I’m definitely having a carrot moment, enjoying them more than I can remember. Here they’re teamed with cabbage, another under appreciated vegetable, potatoes and onion but the judicious addition of aniseedy caraway, chilli flakes and saffron, worked wonders. It’s a chunky yet pale and interesting soup flecked with carrot pennies bobbing in the pale yellow broth thickened with melted potato and cous cous, the whole thing livened with a garnish of coriander.I shall be making this again.

Serves 4
Prep: 20 min
Cook: 30 min

1 onion
1 tbsp olive oil
2 carrots
1 potato
½ pointed cabbage
2 chicken stock cubes
generous pinch saffron threads
3 tbsp cous cous
pinch dried chilli flakes
generous pinch caraway seeds
squeeze of lemon
handful of coriander leaves

Halve, trim and peel the onion.
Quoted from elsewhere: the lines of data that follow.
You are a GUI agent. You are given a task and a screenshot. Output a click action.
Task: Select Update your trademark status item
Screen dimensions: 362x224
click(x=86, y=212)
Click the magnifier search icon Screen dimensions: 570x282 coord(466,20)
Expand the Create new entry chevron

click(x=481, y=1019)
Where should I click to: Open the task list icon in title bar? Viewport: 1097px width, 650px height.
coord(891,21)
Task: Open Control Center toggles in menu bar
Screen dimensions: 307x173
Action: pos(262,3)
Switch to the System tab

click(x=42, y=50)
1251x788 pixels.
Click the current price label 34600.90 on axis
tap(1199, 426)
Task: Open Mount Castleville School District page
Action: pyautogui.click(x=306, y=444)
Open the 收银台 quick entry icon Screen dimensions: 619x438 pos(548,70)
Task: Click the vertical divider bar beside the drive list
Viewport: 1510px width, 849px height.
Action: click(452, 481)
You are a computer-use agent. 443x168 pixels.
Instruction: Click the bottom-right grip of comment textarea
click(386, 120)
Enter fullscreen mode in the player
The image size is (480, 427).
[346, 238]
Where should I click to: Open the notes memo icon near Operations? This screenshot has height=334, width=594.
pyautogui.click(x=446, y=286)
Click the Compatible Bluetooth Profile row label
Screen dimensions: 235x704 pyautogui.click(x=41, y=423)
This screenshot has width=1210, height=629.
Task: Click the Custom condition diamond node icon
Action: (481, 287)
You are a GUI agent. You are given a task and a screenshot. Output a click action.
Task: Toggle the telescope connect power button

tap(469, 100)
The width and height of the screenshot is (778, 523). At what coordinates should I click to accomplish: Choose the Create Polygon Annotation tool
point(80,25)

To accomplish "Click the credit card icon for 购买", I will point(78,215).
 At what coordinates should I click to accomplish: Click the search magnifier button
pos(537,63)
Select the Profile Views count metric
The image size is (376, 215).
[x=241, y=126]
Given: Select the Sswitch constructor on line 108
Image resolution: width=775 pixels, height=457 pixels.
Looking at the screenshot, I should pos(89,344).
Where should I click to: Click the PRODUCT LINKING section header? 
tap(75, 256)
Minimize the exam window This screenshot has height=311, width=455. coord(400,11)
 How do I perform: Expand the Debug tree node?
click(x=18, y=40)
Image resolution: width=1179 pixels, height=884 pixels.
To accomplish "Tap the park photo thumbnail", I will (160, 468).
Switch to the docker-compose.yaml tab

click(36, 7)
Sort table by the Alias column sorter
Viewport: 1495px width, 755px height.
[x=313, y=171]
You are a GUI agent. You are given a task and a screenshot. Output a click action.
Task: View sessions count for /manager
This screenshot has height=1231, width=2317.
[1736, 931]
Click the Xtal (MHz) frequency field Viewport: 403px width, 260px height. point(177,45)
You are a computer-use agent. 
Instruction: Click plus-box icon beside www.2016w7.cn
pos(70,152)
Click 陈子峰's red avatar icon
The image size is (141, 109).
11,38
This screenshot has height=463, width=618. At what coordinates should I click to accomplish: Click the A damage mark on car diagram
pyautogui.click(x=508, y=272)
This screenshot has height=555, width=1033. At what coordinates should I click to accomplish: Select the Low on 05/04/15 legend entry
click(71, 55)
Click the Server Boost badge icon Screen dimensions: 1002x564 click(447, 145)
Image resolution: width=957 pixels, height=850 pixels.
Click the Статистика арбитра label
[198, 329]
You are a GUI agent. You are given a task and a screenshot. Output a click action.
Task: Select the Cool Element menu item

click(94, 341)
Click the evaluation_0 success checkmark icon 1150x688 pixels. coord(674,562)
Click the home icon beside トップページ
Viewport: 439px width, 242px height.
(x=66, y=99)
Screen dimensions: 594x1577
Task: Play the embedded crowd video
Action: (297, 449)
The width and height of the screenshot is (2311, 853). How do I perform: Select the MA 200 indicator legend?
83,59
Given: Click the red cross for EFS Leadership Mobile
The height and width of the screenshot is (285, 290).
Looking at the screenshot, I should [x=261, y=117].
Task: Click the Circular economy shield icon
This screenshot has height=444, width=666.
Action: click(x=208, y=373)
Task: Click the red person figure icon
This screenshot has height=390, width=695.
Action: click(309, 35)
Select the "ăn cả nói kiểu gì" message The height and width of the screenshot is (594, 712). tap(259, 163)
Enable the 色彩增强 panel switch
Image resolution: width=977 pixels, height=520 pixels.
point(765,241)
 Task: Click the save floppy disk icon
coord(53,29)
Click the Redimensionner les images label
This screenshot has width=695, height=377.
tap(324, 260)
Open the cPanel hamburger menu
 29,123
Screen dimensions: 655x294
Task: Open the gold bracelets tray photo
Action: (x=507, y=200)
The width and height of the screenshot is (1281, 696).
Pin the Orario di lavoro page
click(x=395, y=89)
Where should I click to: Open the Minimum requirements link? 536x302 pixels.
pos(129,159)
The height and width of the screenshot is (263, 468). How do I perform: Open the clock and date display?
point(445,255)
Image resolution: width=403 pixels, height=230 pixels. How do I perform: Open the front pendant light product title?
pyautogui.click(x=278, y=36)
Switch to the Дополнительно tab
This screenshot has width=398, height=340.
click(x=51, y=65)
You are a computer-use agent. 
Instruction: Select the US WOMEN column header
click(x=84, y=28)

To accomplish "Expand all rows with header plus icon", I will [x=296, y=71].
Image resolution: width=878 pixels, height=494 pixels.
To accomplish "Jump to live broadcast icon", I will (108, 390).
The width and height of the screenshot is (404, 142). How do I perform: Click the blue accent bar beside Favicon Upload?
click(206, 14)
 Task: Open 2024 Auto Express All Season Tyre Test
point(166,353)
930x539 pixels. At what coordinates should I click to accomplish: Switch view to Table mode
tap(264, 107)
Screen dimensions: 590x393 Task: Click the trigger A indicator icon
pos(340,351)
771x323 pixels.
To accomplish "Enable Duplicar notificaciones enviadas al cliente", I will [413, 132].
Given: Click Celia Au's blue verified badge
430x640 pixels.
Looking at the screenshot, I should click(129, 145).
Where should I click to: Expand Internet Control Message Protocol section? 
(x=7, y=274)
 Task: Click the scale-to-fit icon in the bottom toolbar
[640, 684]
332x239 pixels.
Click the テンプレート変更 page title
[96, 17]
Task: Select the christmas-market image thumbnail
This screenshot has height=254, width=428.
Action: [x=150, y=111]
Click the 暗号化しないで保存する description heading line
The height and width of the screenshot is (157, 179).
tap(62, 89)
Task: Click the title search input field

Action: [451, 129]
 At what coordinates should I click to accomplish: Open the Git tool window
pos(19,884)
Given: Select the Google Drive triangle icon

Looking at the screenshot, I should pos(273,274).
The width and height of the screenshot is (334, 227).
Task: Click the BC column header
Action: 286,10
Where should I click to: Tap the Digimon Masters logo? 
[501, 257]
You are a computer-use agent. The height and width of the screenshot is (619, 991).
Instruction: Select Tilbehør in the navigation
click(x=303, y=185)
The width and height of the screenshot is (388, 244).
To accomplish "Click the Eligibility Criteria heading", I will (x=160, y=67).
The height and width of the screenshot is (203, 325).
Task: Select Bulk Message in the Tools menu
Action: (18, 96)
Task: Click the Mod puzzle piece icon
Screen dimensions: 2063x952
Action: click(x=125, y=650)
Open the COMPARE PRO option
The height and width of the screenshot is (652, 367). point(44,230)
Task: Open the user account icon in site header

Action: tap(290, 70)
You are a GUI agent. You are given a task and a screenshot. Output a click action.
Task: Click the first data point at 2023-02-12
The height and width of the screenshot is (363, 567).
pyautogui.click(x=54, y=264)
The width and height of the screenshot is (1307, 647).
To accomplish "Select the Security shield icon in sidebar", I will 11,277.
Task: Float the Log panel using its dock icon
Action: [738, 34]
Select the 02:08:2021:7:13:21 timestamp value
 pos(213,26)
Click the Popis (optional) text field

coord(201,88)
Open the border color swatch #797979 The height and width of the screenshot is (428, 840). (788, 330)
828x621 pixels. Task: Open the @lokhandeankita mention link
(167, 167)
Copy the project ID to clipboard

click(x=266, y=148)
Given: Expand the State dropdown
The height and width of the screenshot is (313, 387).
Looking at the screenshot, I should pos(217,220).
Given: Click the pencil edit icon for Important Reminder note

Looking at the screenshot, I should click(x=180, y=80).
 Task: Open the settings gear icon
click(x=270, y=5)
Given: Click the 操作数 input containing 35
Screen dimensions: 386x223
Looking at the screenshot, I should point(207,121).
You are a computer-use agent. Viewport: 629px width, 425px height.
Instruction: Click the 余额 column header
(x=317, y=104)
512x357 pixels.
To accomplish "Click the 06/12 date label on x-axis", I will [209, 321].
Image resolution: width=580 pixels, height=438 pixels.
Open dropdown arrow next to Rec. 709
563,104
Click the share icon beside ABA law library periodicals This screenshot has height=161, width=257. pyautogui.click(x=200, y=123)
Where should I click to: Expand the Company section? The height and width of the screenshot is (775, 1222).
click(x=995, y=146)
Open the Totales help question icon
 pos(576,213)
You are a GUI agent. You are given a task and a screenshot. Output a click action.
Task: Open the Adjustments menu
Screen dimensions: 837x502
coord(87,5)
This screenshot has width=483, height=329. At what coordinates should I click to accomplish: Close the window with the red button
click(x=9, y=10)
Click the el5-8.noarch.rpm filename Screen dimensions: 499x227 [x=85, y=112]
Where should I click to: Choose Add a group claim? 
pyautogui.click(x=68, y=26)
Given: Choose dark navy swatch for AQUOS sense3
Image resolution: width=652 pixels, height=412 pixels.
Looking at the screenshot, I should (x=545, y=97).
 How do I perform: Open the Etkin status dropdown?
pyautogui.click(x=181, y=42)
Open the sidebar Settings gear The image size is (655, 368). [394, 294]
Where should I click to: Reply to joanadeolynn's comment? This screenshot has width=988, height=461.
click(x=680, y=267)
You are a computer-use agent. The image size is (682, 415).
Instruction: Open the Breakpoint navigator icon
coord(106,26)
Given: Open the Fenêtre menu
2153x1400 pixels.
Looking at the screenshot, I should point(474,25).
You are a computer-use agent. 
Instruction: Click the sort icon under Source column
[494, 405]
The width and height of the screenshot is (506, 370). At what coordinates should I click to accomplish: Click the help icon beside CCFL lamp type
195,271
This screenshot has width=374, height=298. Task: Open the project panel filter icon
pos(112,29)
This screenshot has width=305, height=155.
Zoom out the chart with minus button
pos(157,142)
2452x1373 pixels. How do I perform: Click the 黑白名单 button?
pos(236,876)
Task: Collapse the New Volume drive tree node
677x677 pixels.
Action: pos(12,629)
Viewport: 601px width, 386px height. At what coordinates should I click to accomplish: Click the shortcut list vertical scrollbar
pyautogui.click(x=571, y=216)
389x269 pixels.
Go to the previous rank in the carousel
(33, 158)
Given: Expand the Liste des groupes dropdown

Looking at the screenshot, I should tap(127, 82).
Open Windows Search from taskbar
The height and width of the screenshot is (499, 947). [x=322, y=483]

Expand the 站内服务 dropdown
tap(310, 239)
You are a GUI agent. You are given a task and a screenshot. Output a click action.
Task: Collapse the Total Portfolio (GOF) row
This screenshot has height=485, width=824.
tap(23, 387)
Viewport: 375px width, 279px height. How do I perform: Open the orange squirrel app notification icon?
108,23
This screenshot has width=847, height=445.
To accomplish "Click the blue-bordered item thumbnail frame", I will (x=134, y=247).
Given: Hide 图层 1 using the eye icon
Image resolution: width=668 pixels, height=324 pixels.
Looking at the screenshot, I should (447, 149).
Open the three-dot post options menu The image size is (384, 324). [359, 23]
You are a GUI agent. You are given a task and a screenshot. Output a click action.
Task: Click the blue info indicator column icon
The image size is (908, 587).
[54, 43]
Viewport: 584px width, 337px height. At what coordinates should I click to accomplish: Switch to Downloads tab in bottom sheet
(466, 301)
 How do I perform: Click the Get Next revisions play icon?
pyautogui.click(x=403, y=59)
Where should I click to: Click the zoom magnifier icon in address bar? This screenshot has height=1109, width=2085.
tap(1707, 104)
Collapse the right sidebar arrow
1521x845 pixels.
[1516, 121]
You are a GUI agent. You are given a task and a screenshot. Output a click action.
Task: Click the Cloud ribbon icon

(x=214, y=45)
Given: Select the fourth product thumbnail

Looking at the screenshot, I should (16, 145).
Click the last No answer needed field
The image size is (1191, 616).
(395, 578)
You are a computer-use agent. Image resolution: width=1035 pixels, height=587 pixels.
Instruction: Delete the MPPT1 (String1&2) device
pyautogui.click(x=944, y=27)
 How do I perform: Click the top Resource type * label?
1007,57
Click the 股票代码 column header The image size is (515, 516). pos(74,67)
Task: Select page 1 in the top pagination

Halve the pieces lengthways and slice across the pieces thinly. Heat the oil in medium, lidded pan and stir in the onion with a generous pinch of salt, cook, stirring often, over a medium heat, then reduce the heat, cover and cook for about 10 minutes until juicy. Scrape the carrots and slice into thin pennies, halving the carrot lengthways if very fat. Peel the potato, cut into chunky dice, rinse and drain. Boil the kettle. Crumble the stock cubes into a measuring jug, top up with 1.5 litres boiling water from the kettle. Add saffron and cous cous, stirring as they settle. Add the dice potato to the onion with a pinch chilli and crushed caraway seeds. Cover and cook for 5 minutes then add the stock, stirring to loosen the cous cous. Bring to the boil, add the carrots and cabbage and simmer, semi-covered for about 5 minutes until the carrot is just tender. Add salt and lemon juice to taste. Chop the coriander leaves and add just before serving.